RSC Adv. 2019 Jul 24;9(40):22853-22858. doi: 10.1039/c9ra02567g. eCollection 2019 Jul 23.
Fluorescent proteins have many applications as biomarkers and biosensors in the medical and biological fields. Their success was largely supported by modifications of the first isolated fluorescent protein, the wild-type Green Fluorescent Protein (wtGFP), which allowed the development of improved variants such as the Enhanced GFP (EGFP). The first reports on EGFP indicated that the protein presented a single form and fluorescence peak, in contrast to the two conformations observed in wtGFP. However, after experimental determination of the crystalline structure of EGFP, two conformations were found, generating questions regarding the relationship between EGFP structure and its spectral characteristics. To resolve the controversy, this study evaluated EGFP 3D fluorescence spectra at lower wavelengths and under distinct conditions (different concentrations, pH and temperatures), revealing the existence of a second fluorescence peak for this protein. It was possible to confirm that the new peak was not a reflection of the intrinsic fluorescence of proteins or an artefact from the 3D fluorescence spectroscopy. It was also shown that the second peak is pH dependent, sensitive to high temperatures and linearly related to EGFP concentration, confirming a direct relationship between the new fluorescence peak and EGFP protein structure. In addition to the revelation of the new EGFP fluorescence peak, this study demonstrated that 3D fluorescence can be used as powerful technique in the discovery of other elusive fluorophores.

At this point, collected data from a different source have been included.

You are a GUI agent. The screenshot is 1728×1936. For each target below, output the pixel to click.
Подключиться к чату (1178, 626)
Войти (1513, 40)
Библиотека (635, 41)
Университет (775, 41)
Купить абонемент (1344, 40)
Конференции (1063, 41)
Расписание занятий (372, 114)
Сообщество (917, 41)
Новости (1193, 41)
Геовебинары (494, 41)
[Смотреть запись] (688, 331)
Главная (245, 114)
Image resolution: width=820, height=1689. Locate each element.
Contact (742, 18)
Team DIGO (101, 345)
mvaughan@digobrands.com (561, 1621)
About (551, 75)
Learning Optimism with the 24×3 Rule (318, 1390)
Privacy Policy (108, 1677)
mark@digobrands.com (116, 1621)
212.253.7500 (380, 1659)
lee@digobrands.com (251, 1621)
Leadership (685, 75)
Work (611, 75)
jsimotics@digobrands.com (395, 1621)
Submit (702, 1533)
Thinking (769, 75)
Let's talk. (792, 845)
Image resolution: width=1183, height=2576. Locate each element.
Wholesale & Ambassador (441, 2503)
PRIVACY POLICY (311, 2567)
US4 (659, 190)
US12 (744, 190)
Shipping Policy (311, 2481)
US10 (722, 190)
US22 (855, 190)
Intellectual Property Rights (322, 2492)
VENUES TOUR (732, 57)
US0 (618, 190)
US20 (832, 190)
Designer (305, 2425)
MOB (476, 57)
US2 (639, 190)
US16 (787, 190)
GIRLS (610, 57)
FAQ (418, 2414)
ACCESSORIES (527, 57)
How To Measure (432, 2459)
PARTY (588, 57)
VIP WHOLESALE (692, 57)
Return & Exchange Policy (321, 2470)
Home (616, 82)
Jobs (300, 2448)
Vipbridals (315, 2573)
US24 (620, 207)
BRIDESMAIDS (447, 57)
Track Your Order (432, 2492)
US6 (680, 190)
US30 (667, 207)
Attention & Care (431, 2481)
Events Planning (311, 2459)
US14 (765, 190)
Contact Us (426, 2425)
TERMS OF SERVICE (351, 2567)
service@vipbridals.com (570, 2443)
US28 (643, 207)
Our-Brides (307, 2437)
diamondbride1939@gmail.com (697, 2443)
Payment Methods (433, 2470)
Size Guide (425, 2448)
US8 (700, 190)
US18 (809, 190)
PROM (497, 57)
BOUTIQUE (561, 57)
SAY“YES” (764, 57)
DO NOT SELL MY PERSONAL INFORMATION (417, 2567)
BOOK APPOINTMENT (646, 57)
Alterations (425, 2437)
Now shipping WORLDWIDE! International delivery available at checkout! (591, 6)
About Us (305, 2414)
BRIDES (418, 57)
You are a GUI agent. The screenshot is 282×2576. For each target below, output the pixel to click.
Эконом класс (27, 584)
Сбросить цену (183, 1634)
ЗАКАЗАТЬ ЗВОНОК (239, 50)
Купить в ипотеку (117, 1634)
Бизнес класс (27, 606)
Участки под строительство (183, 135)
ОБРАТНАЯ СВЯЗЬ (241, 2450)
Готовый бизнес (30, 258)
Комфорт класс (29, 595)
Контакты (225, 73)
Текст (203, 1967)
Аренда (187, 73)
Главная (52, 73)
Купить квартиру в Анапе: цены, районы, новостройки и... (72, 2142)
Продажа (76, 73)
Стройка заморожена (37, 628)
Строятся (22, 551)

荧光蛋白在医学和生物学领域作为生物标志物和生物传感器有许多应用。它们的成功很大程度上得益于对首个分离出的荧光蛋白——野生型绿色荧光蛋白(wtGFP)的修饰,这使得改进型变体如增强型绿色荧光蛋白(EGFP)得以开发。关于EGFP的最初报道表明,与在wtGFP中观察到的两种构象相比,该蛋白呈现单一形式和荧光峰。然而,在通过实验确定EGFP的晶体结构后,发现了两种构象,这引发了关于EGFP结构与其光谱特征之间关系的问题。为了解决这一争议,本研究在较低波长和不同条件(不同浓度、pH值和温度)下评估了EGFP的三维荧光光谱,揭示了该蛋白存在第二个荧光峰。可以确认,新峰不是蛋白质固有荧光的反映,也不是三维荧光光谱的假象。研究还表明,第二个峰依赖于pH值,对高温敏感,且与EGFP浓度呈线性相关,证实了新荧光峰与EGFP蛋白结构之间的直接关系。除了揭示EGFP新的荧光峰外,本研究还表明,三维荧光可作为一种强大的技术用于发现其他难以捉摸的荧光团。